A weekly update from Boston Organics.
It’s raining, it’s pouring and our farmers are breathing a sigh of relief. While these spring showers may have unhinged a few of our weekend plans, it’s a welcome storm for some of our farmers who have been fretting over increasingly abnormal weather patterns.
New England Public Radio ran a great story last week explaining how limited rainfall earlier this spring forced local farmers to divert resources from planting new seedlings to irrigating fields usually cared for by Mother Nature. This is particularly frustrating because the extra cold winter already delayed many of our farmers’ regular planting schedules.
So while the rain may make road conditions more difficult for our Boston Organics delivery drivers, we’re grateful for the relief it brings to our friends in the fields.
On the upside, the dry weather can make it easier for organic farmers to manage the pests and fungal diseases that threaten their crops, and a short drought is generally good news for the autumnal apple harvest because the bees will have more time to pollinate the blossoms. Fortunately, the conditions in central Massachusetts are still a far cry from the dangerously low water levels that organic growers in California are facing.
What to Eat This Week
Through all the crazy weather, our organic farmers have been working, and they continue to bring us a wonderful spring harvest that consistently contains some of the sweetest fruits and vegetables available.
Atlas Farm has a great collection of leafy greens grown in the rich soil of the Pioneer Valley. Red leaf lettuce and kale fill the 2/3 Vegetable Boxes while chard and baby bok choy make an appearance in the 2/3 Fruit Boxes and All Vegetable Boxes. Dogma Box customers get the first harvest of organic spinach from Atlas Farm, which goes great with our new Italian hemp salad dressing or sautéed with sprouts from Jonathan’s Sprouts.
Located in Rochester, Massachusetts, Jonathan’s Sprouts has been supplying the Boston Organics Community with fresh, safe and healthy sprouts for more than seven years. Their Munchin’ Mix is a crunchy blend of sprouted adzuki, lentil and pea seeds. You can add them to stuffing or bread recipes, grind them into falafel, toss them into a salad or stir-fry or sprinkle them with a little salt and eat them raw (our favorite!).

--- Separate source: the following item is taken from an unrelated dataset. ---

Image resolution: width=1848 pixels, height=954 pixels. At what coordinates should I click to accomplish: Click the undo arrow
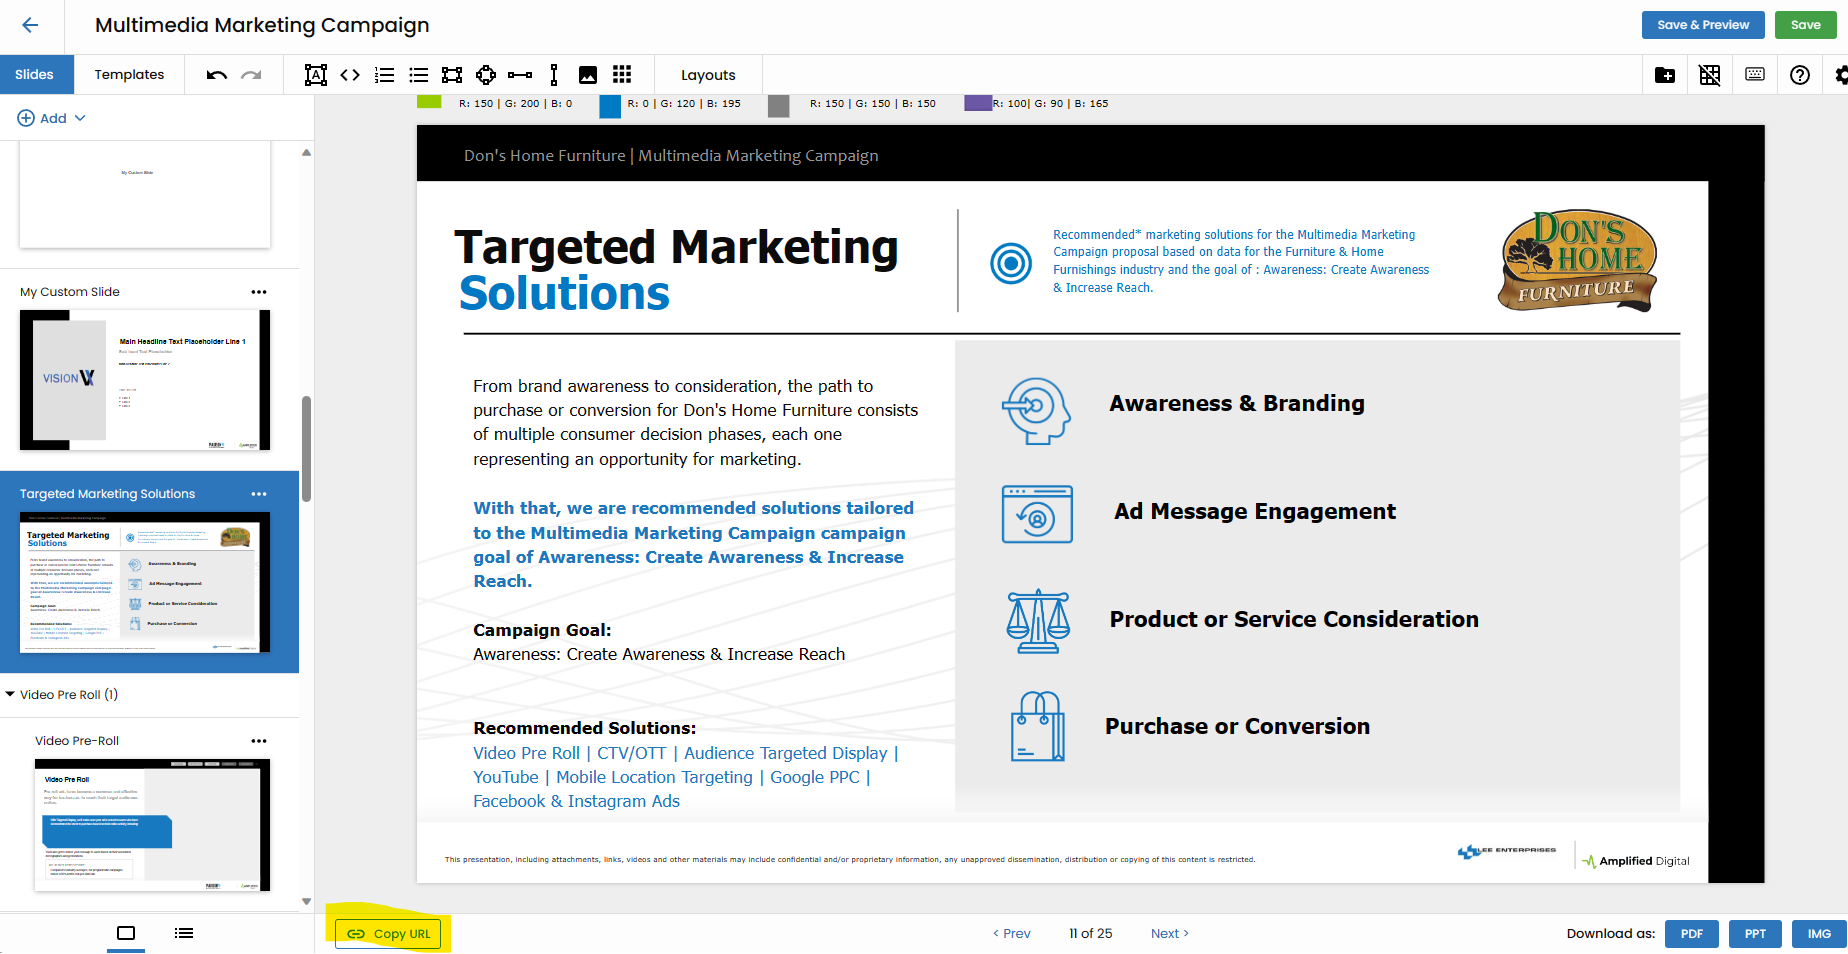(x=217, y=75)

The organic rhubarb we’re getting from Chamutka Farm is some of the best around. The Boston Organics Crew just used it to make some Strawberry-Rhubarb Preserves and it’s like putting all your favorite memories of spring into a jar and then spreading them over French toast. The organic strawberries and rhubarb are both only available as an add-on for a limited time, but if you stock up now you can make enough preserves to share with your friends and neighbors all summer long. Don’t forget, you can also get organic lemons and certified fair-trade, organic sugar with your next delivery, too!
Happy Valley Organics has another fantastic herb for us this week: thyme. You can use this flavorful herb to season chicken, pork or seafood, but we suggest saving a few sprigs to mix with roasted carrots. The slightly bitter herbs offset the natural sweetness of the freshly roasted orange roots in this delightful recipe.Happy Valley is also bringing us a few more potted basil plants to distribute. If you want to start your own herb garden, there’s no better place to get your seedlings from. Doug Coldwell starts all of his herbs from seed in his solar powered greenhouses in Whately, MA and they’re never sprayed with synthetic pesticides or herbicides. It’s easy to learn how to keep a basil plant alive all summer long, and even easier to order one with your next delivery.